Activity: Report the count of lines with "button" in the data below, and no other words.

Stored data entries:
********************

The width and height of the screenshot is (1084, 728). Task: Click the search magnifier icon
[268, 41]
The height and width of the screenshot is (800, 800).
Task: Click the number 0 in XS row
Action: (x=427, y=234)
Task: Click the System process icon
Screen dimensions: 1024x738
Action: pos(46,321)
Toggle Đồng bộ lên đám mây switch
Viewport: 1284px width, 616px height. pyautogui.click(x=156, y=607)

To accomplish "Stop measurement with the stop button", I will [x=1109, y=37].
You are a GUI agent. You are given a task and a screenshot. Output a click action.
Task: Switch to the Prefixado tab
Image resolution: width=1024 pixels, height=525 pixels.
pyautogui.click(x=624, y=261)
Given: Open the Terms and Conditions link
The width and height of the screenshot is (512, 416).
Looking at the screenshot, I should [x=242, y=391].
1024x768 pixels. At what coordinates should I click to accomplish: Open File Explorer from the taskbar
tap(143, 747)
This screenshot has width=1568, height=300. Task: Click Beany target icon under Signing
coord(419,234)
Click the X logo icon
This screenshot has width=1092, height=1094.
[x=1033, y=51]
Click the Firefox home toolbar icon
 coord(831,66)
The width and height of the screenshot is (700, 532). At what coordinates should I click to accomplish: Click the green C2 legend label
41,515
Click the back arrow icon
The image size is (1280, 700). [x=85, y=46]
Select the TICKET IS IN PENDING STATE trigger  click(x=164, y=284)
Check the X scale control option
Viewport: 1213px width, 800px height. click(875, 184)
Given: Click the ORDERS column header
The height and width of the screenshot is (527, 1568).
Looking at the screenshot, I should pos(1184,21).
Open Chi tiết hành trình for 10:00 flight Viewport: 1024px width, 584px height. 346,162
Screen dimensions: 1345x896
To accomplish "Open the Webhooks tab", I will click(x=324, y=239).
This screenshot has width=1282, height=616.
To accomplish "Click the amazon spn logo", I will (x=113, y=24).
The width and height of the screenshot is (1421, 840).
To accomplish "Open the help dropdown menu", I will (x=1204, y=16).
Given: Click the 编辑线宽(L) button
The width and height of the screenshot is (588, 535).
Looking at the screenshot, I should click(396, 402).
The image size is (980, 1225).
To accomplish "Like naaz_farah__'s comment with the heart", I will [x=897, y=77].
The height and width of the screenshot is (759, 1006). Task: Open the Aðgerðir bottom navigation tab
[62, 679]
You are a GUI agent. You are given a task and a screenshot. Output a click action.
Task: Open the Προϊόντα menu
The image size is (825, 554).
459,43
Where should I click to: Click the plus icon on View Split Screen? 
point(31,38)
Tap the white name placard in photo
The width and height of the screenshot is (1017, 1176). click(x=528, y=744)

********************

Exercise answer: 2